BARCLAY EDDIE (1921-2005)
Le 18 mai 2005 ont été célébrées en l'église Saint-Germain-des-Prés, à Paris, de joyeuses funérailles, animées par le swingNew Orleans des Haricots rouges, formation des années 1960 ressuscitée pour l'occasion. Ainsi l'avait voulu pour lui-même le plus célèbre des producteurs français de disques, Eddie Barclay. « Que la fête continue », avait prévenu son autobiographie publiée en 1988.
Édouard Ruault naît à Paris le 26 janvier 1921. Son parcours scolaire est médiocre, mais l'adolescent se passionne pour la chanson, le cinéma américain et le jazz. Impressionné par Art Tatum et Fats Waller, qu'il écoute à la radio, il tente de reproduire leur jeu et apprend ainsi le piano en total autodidacte. Le pianiste est suffisamment aguerri pour se faire engager au club L'Étape, rue Godot-de-Mauroy, à Paris, où il alterne avec une future star de l'écran, Louis de Funès.

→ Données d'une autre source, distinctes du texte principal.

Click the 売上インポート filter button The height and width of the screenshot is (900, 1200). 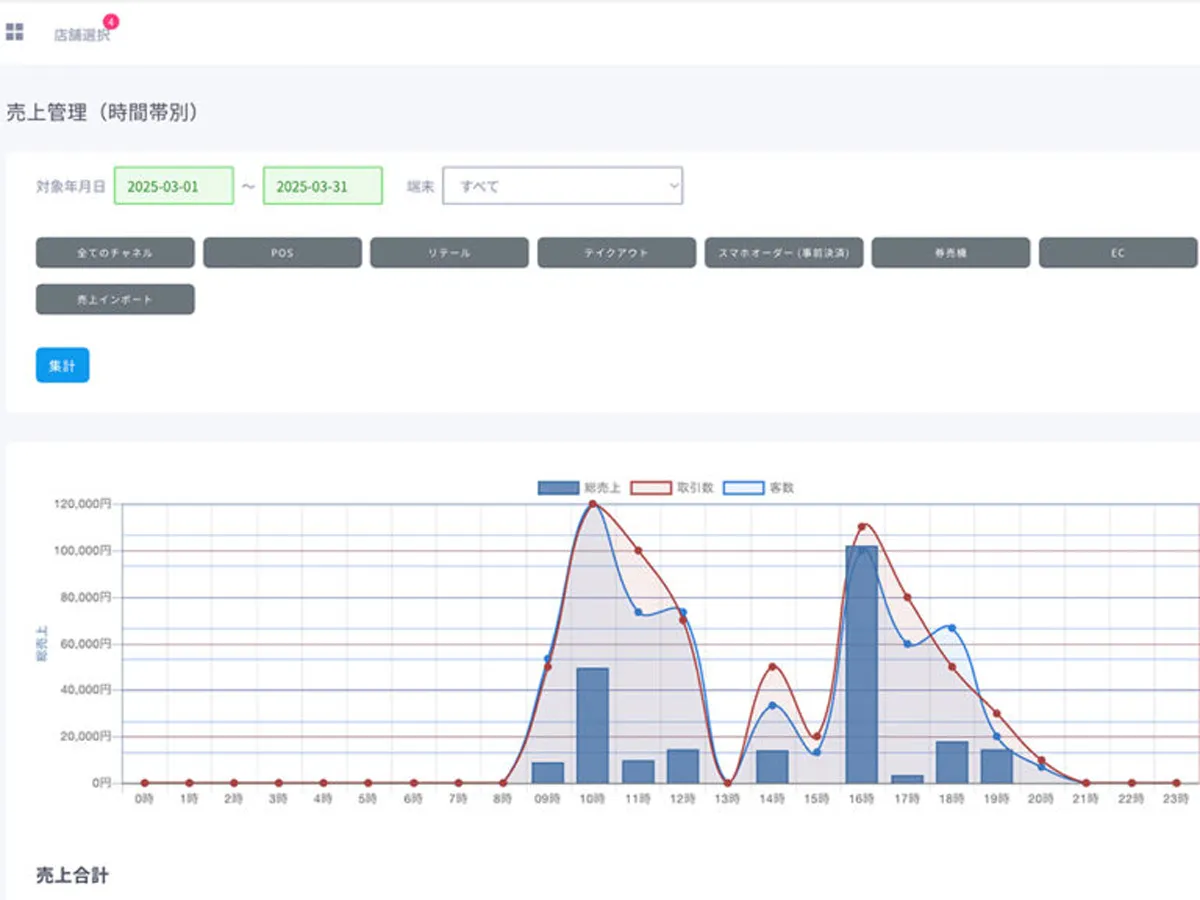coord(115,299)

Il fréquente assidûment le Hot Club de France, où officient Django Reinhardt et Stéphane Grappelli. En 1939, avec quelques amis – parmi lesquels Henri Salvador –, il improvise un premier orchestre. Pendant la Seconde Guerre mondiale, il créé un club où, malgré les décrets de l'occupant, on écoute du jazz.

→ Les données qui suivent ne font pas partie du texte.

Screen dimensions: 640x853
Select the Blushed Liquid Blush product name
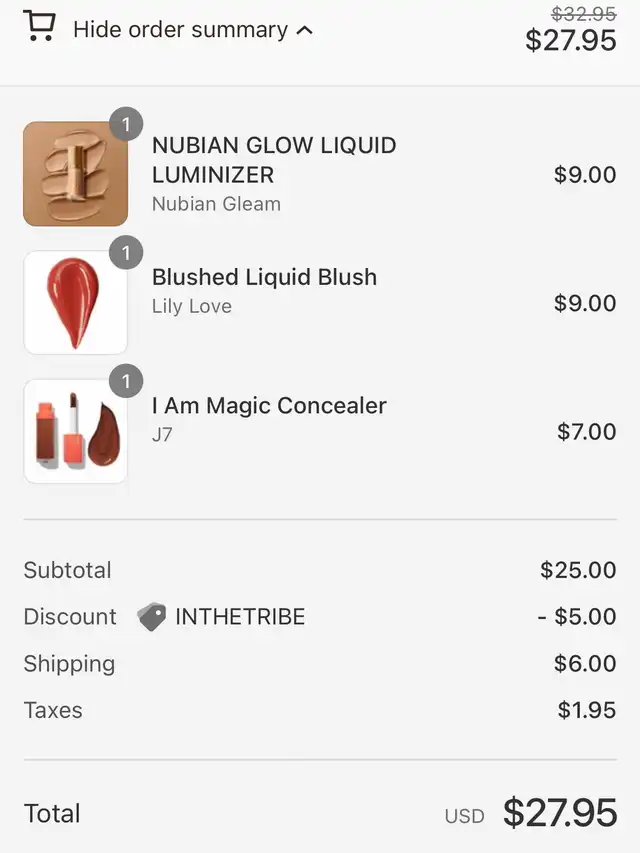coord(264,277)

À la Libération, il se met à la mode américaine : adoptant un look à la Clark Gable, il devient Eddie Barclay. Il écrit des chansons (Tire, tire l'aiguille, La Valse des Lilas, L'Enfant de la balle...), collabore pour quelques autres avec son ami Boris Vian (Le Rock de Monsieur Failair) et Charles Aznavour (Quand tu m'embrasses). Nuits blanches et musique dévorent sa vie. Il lance en 1949 un premier label – Blue Star, qui deviendra en 1950 Barclay's Records –, à l'origine exclusivement dédié au jazz ; à son catalogue figureront des noms aussi prestigieux que ceux de Stéphane Grappelli, Django Reinhardt, Lionel Hampton, Sidney Bechet ou Chet Baker. Il aide Vian à lancer Jazz Magazine. Il connaît aussi ses premières réussites dans la chanson avec Renée Lebas et Eddie Constantine. En 1951, il crée la Compagnie phonographique française, qui deviendra en importance la première société de production française.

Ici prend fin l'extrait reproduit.